> _Data lines_
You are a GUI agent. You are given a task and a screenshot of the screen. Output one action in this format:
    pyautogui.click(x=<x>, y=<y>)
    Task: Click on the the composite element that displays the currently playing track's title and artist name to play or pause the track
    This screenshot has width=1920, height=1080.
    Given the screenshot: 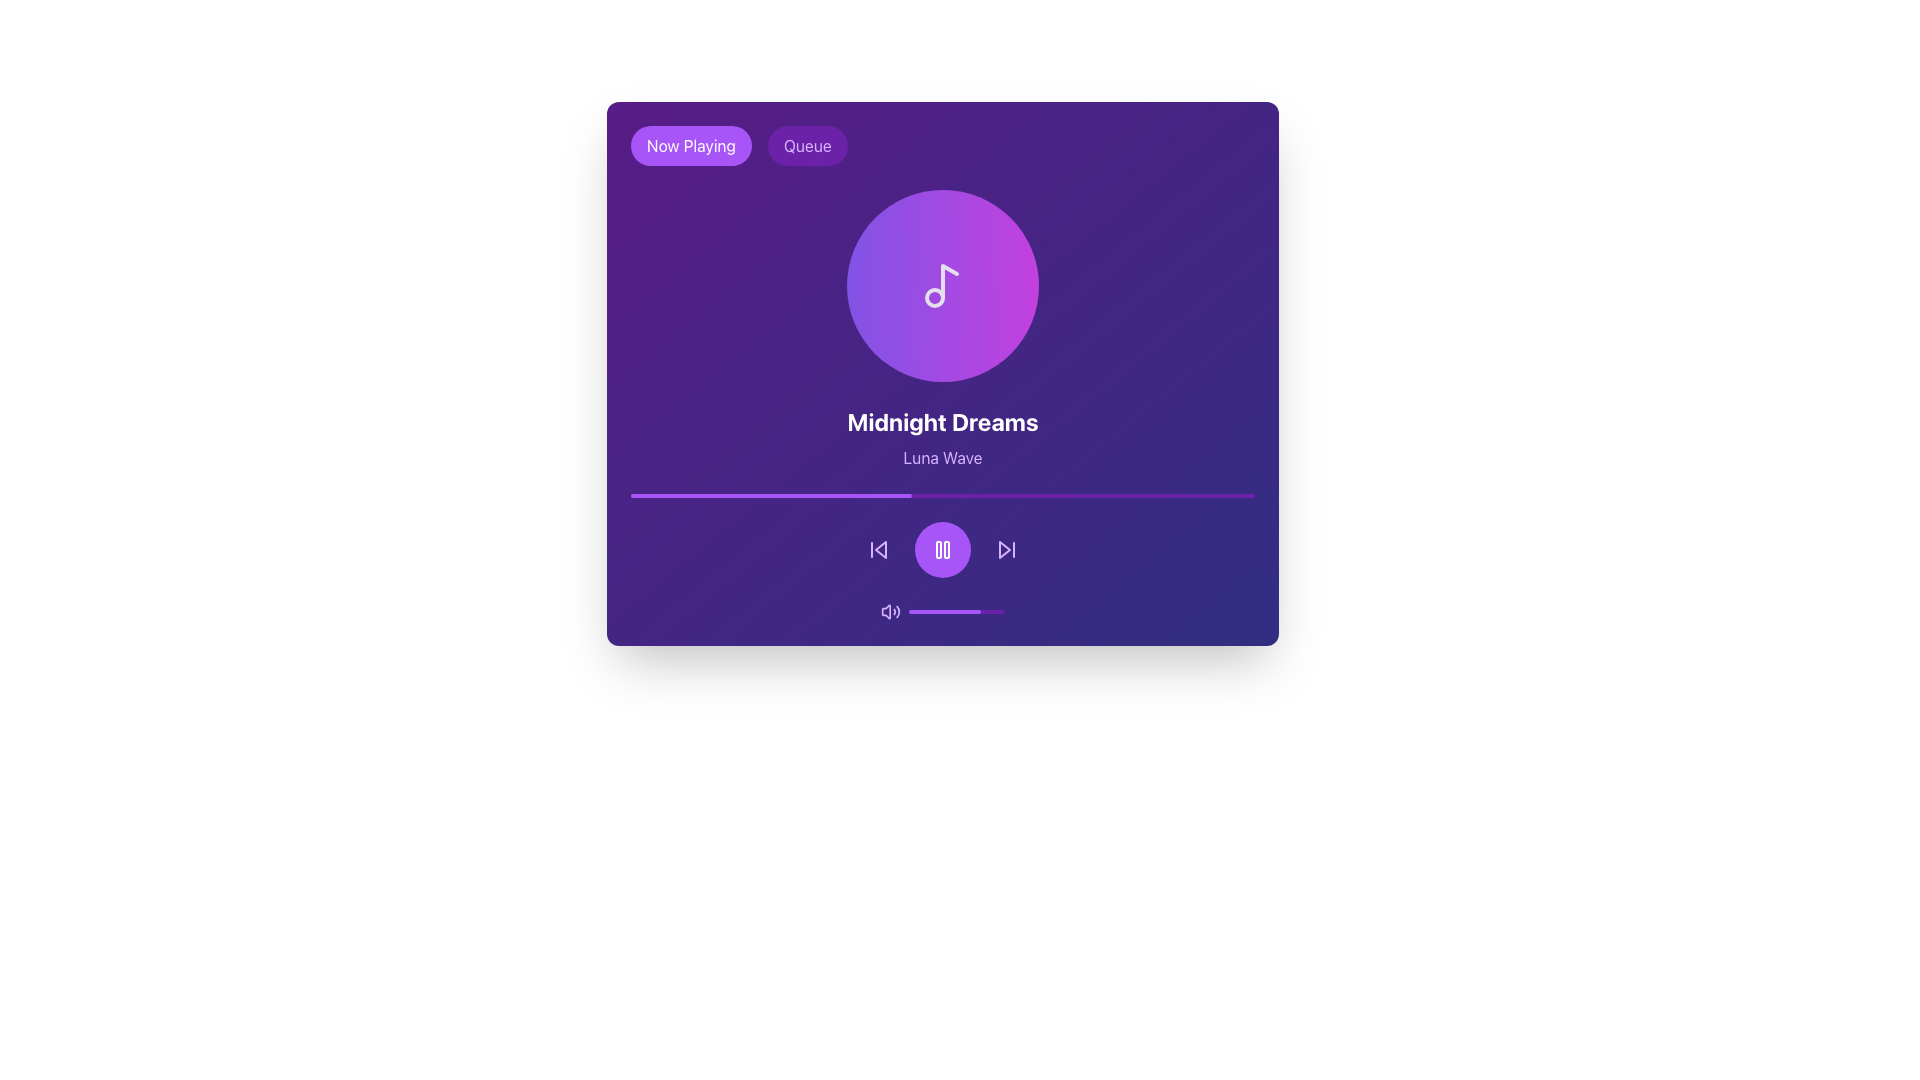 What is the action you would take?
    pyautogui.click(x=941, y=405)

> _Your goal_
Write out the material from its first line through the line that contains "pyautogui.click(x=<x>, y=<y>)", including both of those lines.

> _Full response_
You are a GUI agent. You are given a task and a screenshot of the screen. Output one action in this format:
    pyautogui.click(x=<x>, y=<y>)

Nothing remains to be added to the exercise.